§ **TASK**
Copy the passage on how the pandemic strained supply chains word for word.

§ **PAGE EXTRACT**
☆ ☆ ☆ ☆ ☆ ☆ ☆

Covid and the shutdowns it caused created the perfect squeeze on the supply chain for the global economy. When the pandemic hit last year for instance, companies cut employees, cut production, and sold off inventory in fear of an economic crash. However, instead of a crash, demand exploded much sooner than anyone expected. 

Historic government stimulus through expanded unemployment benefits, stimulus checks and a very accommodating Federal Reserve gave consumers and businesses enough confidence to spend again after the initial panic. 

For example home construction boomed in the second half of 2020 due to stimulus and record low interest rates as well as millennials hitting their peak years for home buying. At the same time, consumer demand for lumber increased when do-it-yourselfers suddenly found the time to do home renovation projects.

A similar story applied to car manufacturers and chip manufacturers – affecting nearly everything electronic. Factories shut down, sold off inventory and reduced capacity only to find several months later that demand rebounded much quicker than anticipated.

☆ ☆ ☆ ☆ ☆ ☆ ☆

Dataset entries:

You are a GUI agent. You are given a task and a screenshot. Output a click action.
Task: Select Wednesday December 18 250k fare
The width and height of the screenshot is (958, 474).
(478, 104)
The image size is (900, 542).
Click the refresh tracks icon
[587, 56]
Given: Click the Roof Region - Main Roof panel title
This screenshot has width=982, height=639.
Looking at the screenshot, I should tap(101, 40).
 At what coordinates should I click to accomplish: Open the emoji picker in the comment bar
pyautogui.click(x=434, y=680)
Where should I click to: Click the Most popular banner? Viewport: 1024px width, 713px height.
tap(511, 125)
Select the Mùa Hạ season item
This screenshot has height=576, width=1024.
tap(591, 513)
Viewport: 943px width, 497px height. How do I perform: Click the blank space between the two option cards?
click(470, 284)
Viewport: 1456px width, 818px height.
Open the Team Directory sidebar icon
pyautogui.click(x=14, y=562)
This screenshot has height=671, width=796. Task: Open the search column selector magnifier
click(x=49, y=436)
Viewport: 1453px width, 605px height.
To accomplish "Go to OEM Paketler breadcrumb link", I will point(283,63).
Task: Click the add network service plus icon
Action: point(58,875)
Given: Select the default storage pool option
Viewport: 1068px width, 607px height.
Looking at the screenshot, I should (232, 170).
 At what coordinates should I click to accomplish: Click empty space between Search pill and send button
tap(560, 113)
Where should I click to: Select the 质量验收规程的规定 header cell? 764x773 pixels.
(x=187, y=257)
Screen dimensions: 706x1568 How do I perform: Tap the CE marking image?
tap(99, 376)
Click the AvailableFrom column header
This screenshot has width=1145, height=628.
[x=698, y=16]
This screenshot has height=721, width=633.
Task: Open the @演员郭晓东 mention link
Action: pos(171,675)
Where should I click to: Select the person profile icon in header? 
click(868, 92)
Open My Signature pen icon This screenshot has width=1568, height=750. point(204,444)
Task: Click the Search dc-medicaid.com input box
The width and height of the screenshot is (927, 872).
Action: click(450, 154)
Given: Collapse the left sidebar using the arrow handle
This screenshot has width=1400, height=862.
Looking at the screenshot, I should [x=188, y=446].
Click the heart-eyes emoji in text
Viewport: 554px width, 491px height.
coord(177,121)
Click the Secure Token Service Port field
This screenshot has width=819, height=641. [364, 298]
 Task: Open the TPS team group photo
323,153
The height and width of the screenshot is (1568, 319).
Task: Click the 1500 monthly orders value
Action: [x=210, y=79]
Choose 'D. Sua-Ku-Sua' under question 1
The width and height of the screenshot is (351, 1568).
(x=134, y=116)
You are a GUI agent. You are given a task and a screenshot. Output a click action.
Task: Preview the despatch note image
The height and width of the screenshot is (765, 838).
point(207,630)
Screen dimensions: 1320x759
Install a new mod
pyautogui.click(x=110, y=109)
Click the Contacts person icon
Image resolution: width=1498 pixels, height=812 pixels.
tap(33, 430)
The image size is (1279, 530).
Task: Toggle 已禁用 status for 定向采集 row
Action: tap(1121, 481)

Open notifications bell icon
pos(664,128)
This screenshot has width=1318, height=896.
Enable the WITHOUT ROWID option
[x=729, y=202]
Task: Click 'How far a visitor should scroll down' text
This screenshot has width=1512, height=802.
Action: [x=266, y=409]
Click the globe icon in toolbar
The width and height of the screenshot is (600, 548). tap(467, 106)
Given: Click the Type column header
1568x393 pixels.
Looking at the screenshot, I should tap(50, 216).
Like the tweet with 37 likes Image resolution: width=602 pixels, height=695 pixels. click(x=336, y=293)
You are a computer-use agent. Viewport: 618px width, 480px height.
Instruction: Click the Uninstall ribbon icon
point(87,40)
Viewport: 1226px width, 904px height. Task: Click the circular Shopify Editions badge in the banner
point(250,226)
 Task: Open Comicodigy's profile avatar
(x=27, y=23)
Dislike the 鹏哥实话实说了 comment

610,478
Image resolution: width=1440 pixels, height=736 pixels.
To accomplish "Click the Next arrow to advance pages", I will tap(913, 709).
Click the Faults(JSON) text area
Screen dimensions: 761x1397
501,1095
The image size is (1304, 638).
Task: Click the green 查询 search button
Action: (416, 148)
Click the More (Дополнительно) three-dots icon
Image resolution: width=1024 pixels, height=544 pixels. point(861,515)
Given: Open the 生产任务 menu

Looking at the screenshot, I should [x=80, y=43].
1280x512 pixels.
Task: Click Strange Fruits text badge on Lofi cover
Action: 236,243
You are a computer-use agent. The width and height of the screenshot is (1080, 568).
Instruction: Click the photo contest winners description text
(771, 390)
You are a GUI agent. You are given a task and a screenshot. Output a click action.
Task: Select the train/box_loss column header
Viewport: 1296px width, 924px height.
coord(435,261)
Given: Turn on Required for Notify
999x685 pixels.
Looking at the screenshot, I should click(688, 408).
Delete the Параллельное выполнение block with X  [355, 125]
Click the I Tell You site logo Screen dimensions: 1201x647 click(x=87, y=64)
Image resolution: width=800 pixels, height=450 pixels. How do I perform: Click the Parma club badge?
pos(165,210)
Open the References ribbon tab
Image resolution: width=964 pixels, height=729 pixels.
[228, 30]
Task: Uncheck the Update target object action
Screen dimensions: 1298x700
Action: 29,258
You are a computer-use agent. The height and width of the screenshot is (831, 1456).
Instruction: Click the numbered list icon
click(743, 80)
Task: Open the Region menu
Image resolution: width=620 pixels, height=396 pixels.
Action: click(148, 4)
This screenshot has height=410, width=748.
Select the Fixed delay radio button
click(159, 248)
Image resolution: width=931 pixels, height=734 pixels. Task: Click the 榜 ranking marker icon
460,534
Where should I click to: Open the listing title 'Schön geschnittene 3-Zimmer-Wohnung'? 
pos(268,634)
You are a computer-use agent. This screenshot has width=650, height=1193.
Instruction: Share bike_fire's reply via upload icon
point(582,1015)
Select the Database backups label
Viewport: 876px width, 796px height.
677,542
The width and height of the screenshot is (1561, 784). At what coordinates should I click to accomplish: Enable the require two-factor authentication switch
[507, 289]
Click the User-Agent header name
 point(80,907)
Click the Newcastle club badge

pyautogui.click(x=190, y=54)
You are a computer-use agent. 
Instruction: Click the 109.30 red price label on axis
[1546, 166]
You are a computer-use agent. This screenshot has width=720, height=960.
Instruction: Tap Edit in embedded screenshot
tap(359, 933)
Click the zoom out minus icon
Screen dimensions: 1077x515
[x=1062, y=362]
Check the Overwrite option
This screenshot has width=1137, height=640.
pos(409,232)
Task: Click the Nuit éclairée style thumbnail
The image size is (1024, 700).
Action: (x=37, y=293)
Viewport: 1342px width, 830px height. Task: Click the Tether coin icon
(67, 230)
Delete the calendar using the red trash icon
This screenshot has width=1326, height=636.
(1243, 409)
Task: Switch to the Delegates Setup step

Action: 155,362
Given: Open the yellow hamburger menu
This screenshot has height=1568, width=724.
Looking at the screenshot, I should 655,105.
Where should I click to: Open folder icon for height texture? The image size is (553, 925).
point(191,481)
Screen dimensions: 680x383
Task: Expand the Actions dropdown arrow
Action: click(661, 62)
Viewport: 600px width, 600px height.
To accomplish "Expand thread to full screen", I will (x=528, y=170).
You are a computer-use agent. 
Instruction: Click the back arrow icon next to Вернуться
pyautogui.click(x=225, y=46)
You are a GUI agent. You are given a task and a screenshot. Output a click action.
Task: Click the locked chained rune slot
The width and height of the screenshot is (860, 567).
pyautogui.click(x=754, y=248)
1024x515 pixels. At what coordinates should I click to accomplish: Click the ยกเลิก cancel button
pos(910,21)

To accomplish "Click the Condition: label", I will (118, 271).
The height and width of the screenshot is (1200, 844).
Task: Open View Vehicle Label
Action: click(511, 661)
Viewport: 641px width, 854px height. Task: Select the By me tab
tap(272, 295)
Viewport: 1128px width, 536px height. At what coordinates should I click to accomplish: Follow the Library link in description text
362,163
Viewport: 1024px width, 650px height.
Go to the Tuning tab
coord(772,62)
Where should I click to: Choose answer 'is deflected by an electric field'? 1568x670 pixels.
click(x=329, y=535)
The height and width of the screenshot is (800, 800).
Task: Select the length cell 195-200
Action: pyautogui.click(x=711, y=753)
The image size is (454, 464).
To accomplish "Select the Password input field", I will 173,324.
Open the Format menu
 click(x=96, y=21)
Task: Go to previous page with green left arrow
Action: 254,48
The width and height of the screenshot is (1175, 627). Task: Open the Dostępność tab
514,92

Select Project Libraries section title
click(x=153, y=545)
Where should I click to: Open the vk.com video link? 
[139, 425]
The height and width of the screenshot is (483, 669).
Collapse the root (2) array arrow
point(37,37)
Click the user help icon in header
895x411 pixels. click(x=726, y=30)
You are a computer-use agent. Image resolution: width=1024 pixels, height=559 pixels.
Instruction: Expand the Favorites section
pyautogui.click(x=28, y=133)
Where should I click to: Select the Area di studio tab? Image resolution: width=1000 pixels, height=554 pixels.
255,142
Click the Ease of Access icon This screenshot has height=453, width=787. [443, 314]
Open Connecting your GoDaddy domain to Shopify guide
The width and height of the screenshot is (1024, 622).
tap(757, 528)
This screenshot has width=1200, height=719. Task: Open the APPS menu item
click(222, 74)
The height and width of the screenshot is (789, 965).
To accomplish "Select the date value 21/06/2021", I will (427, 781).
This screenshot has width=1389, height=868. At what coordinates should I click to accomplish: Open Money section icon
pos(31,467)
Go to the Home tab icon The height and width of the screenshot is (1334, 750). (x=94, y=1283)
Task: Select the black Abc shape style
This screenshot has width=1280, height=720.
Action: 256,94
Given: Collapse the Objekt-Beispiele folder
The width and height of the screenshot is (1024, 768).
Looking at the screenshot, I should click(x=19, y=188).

☆ ☆ ☆ ☆ ☆ ☆ ☆

§ **ANSWER TO THIS EXERCISE**
Covid and the shutdowns it caused created the perfect squeeze on the supply chain for the global economy. When the pandemic hit last year for instance, companies cut employees, cut production, and sold off inventory in fear of an economic crash. However, instead of a crash, demand exploded much sooner than anyone expected. 

Historic government stimulus through expanded unemployment benefits, stimulus checks and a very accommodating Federal Reserve gave consumers and businesses enough confidence to spend again after the initial panic. 

For example home construction boomed in the second half of 2020 due to stimulus and record low interest rates as well as millennials hitting their peak years for home buying. At the same time, consumer demand for lumber increased when do-it-yourselfers suddenly found the time to do home renovation projects.

A similar story applied to car manufacturers and chip manufacturers – affecting nearly everything electronic. Factories shut down, sold off inventory and reduced capacity only to find several months later that demand rebounded much quicker than anticipated.